Some people who end their lives or attempt suicide might be trying to escape feelings of rejection, hurt, or loss. Others might be angry, ashamed, or guilty about something. Some people may be worried about disappointing friends or family members. And some may feel unwanted, unloved, victimized, or like they’re a burden to others.
We all feel overwhelmed by difficult emotions or situations sometimes. But most people get through it or can put their problems in perspective and find a way to carry on with determination and hope. So why does one person try suicide when another person in the same tough situation does not? What makes some people more resilient (better able to deal with life’s setbacks and difficulties) than others? What makes a person unable to see another way out of a bad situation besides ending his or her life?
The answer to those questions lies in the fact that most people who commit suicide have depression.
Substance Abuse
Teens and young adults with alcohol and drug problems are also more at risk for suicidal thinking and behavior. Alcohol and some drugs have depressive effects on the brain. Misuse of these substances can bring on serious depression. That’s especially true for some teens who already have a tendency to depression because of their biology, family history, or other life stressors.
The problem can be made worse because many people who are depressed turn to alcohol or drugs as an escape.

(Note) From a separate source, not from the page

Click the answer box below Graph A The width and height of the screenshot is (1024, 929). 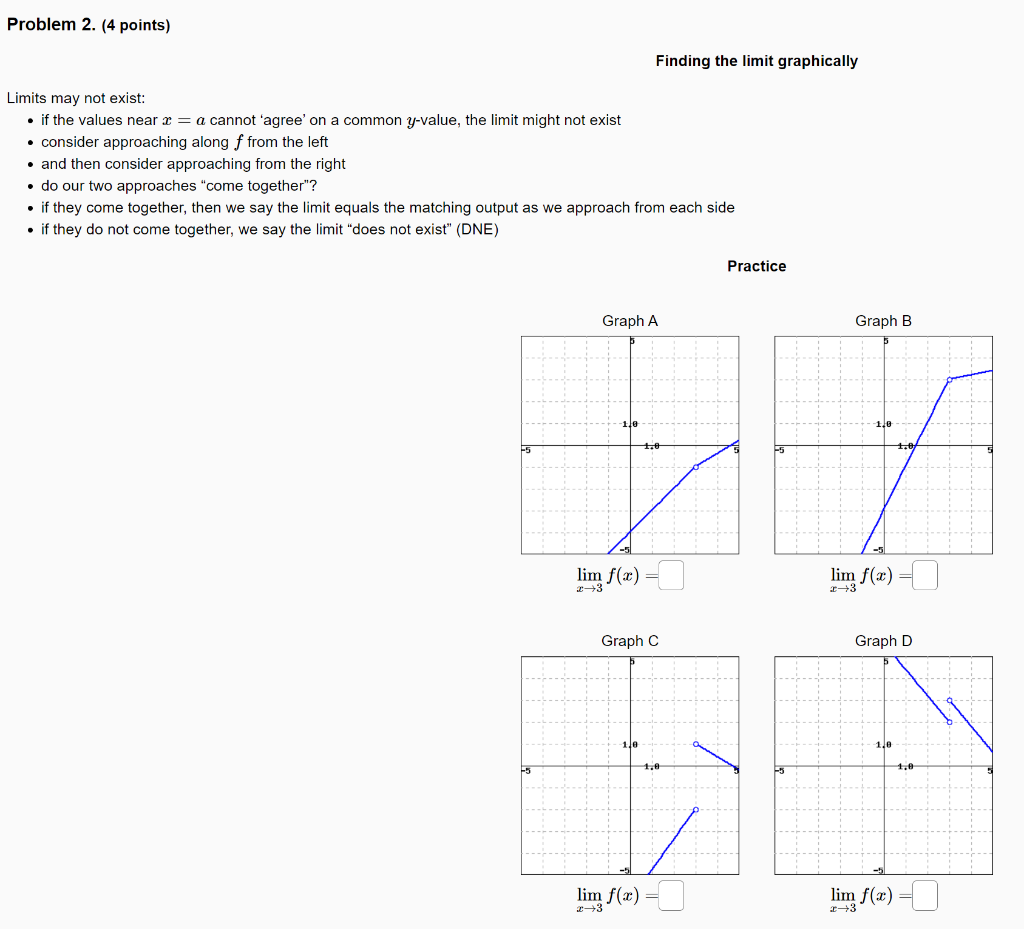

But they may not realize that the depressive effects alcohol and drugs have on the brain can actually intensify depression in the long run.
In addition to their depressive effects, alcohol and drugs alter a person's judgment. They interfere with the ability to assess risk, make good choices, and think of solutions to problems. Many suicideattempts occur when a person is under the influence of alcohol or drugs.

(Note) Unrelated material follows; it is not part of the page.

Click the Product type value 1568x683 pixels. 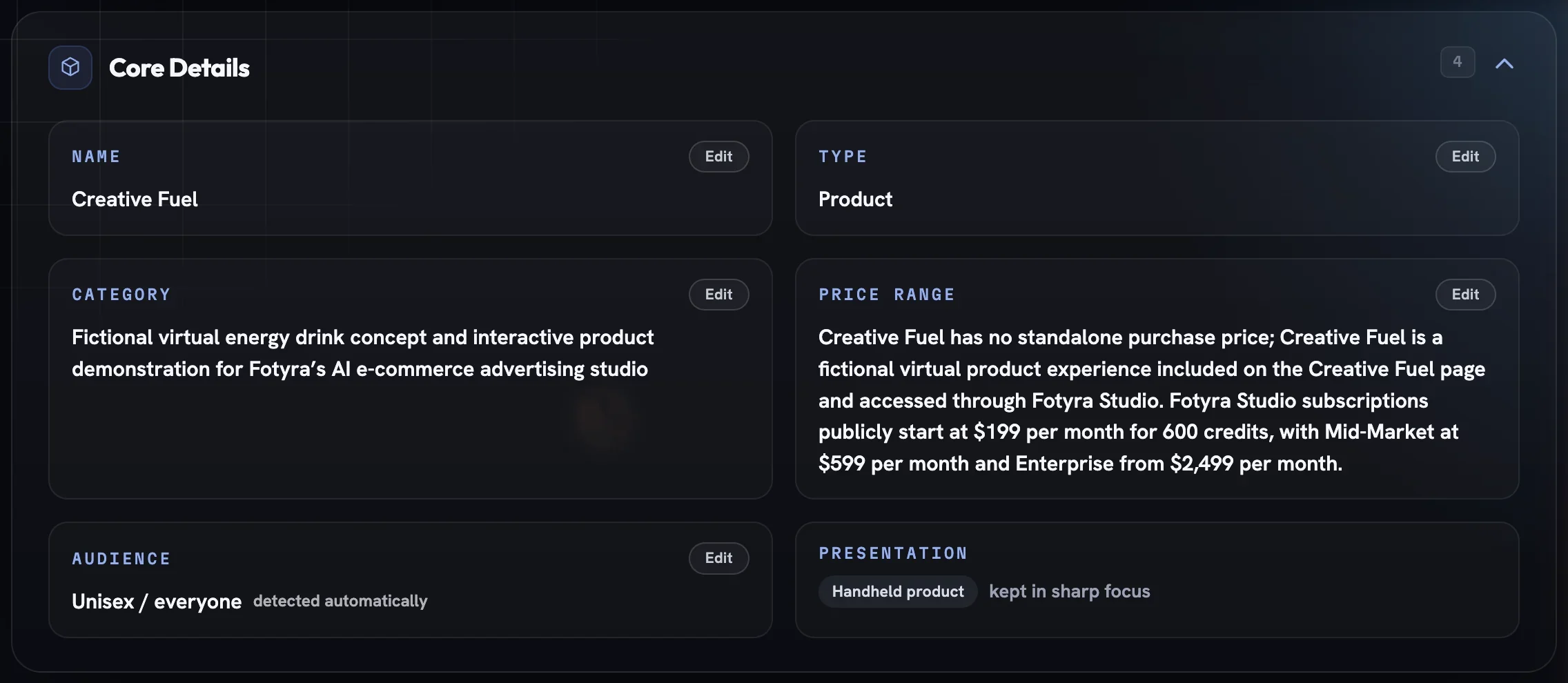(855, 199)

This doesn’t mean that everyone who is depressed or who has an alcohol or drug problem will try to kill themselves, of course. But these conditions — especially both together — increase a person’s risk for suicide.
Suicide Warning Signs
Suicide Is Not Always Planned
Sometimes a depressed person plans a suicide in advance. Many times, though, suicide attempts happen impulsively, in a moment of feeling desperately upset. A situation like a breakup, a big fight with a parent, an unintended pregnancy, being outed by someone else, or being victimized in any way can cause someone to feel desperately upset. Often, a situation like this, on top of an existing depression, acts like the final straw.
Some people who attempt suicidemean to die and some don't. For some, a suicide attempt is a way to express deep emotional pain. They can’t say how they feel, so, for them, attempting suicide feels like the only way to get their message across. Sadly, even when a suicide attempt is a cry for help and the person doesn’t mean to die, there’s no way to control it. Many people who really didn’t mean to kill themselves end up dead or critically ill.
Warning Signs
There are often signs that someone may be thinking about or planning a suicide attempt. Here are some of them:
* anger
* purposelessness(no sense of purpose or belonging)
* trapped (feeling like there is no way out)
* hopelessness (nothing to live for , guilty and no hope for optimism)
* talking about suicide or death in general
* talking about "going away"
* referring to things they "won’t be needing," and giving away possessions
* recklessness( high risk-taking behavior)
* dramatic mood change
* pulling away from friends or family and losing the desire to go out
* having no desire to take part in favorite things or activities
* having trouble concentrating or thinking clearly
* experiencing changes in eating or sleeping habits
* engaging in self-destructive behavior (drinking alcohol, taking drugs, or cutting, for example)
What if This Is You?
If you have been thinking about suicide, get help right away. Depression is powerful. You can’t wait and hope that your mood might improve. When a person has been feeling down for a long time, it's hard to step back and be objective.